▶ Exercise directions: Beginning at the line that contains "607x487 pixels. How do I perform: Choose" and ending with the last line of the records, reproduce those lines as a numbered list, omitting any blank lines.
* begin Task data *
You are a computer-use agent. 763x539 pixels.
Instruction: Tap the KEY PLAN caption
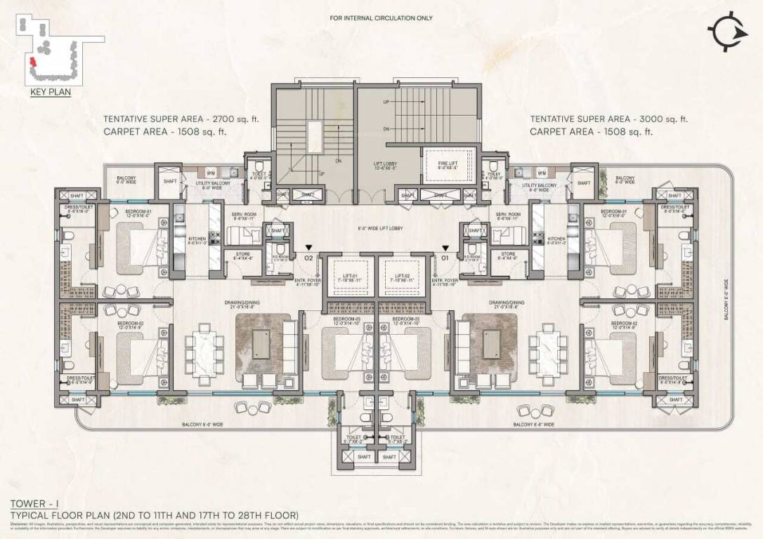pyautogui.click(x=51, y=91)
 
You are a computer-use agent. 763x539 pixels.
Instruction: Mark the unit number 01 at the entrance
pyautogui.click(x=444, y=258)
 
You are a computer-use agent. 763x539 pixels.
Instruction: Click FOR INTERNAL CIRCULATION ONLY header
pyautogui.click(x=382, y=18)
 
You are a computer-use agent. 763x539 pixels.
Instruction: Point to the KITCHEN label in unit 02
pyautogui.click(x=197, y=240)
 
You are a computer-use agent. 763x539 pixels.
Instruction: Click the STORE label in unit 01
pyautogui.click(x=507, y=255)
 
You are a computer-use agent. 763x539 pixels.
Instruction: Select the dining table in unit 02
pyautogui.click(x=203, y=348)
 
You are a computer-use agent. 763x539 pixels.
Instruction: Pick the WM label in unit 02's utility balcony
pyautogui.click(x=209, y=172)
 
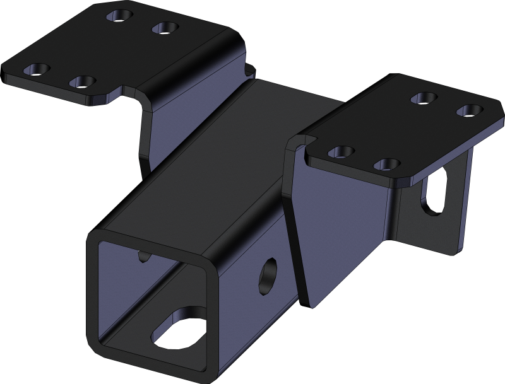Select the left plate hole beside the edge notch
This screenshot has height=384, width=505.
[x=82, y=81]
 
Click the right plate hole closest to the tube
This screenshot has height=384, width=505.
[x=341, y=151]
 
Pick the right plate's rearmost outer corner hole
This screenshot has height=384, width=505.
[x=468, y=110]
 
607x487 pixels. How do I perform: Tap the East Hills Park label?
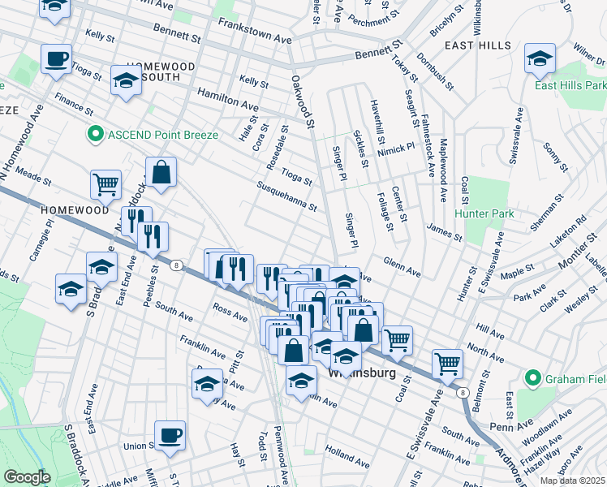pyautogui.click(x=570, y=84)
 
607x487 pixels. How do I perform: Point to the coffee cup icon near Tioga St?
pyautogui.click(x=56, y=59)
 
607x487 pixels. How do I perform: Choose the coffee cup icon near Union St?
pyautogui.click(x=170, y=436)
* end Task data *
▶ Exercise output:
1. 607x487 pixels. How do I perform: Choose the coffee cup icon near Union St?
2. pyautogui.click(x=170, y=436)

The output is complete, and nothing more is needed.